= U.S.S. Enterprise Deck Plans =

Tabletop role-playing game supplement

U.S.S. Enterprise Deck Plans is a 1983 role-playing game supplement for Star Trek: The Role Playing Game published by FASA.

==Contents==
U.S.S. Enterprise Deck Plans is a boxed set containing a 12-page handbook, and nine double-sided sheets presenting 15mm-scale deck plans for the U.S.S. Enterprise.

==Reception==
Steve List reviewed Star Trek 15 mm Deck Plans: USS Enterprise in Ares Magazine #16 and commented that "These plans are of use only to players who find they cannot live with the smaller grid versions supplied with the game. Although handsome enough in their own right, these two items are hardly vital to play of the game."

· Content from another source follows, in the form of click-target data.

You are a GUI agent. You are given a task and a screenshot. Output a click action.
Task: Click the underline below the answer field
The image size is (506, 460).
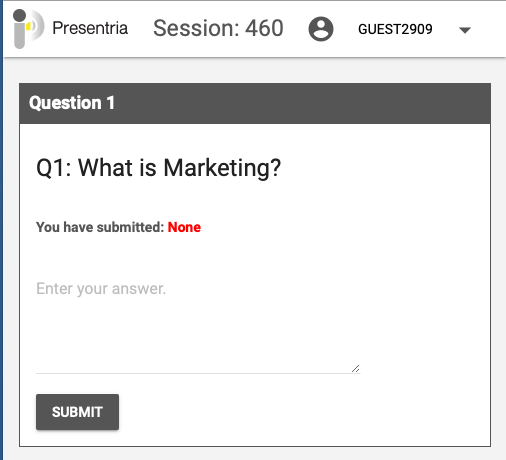pos(198,373)
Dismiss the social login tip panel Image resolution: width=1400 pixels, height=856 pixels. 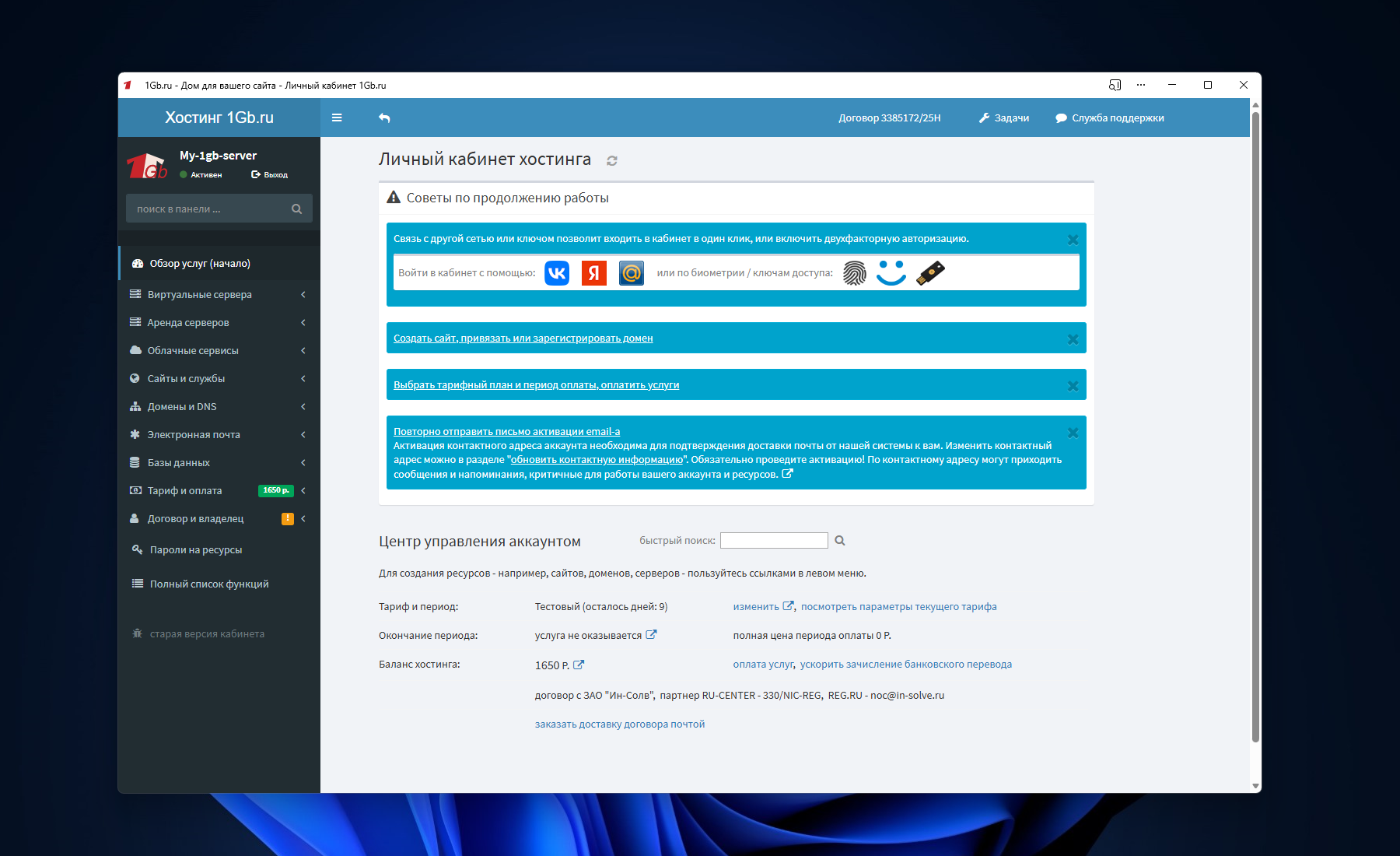click(x=1073, y=240)
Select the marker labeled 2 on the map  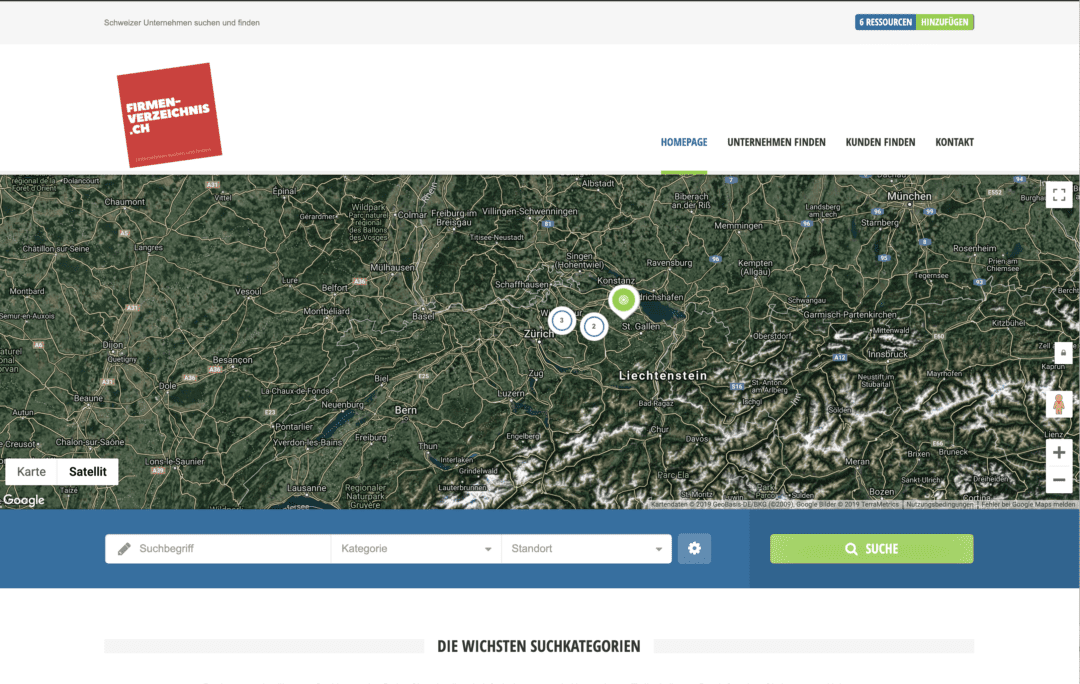coord(594,325)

William Barton reviewed U.S.S. Enterprise Deck Plans in Space Gamer No. 68. Barton commented that "Once FASA's basic starter set of ST:TRPG is released (containing the rules and omitting the deck plans), the 15mm U.S.S. Enterprise Deck Plans should prove to be of greater value to more Trek players and GMs. Until then, however, if you can manage the extra price, I doubt you'll be disappointed if you go ahead and purchase them anyway. Especially if you enjoy shipboard actions, at least one member of your ST gaming group should own this set."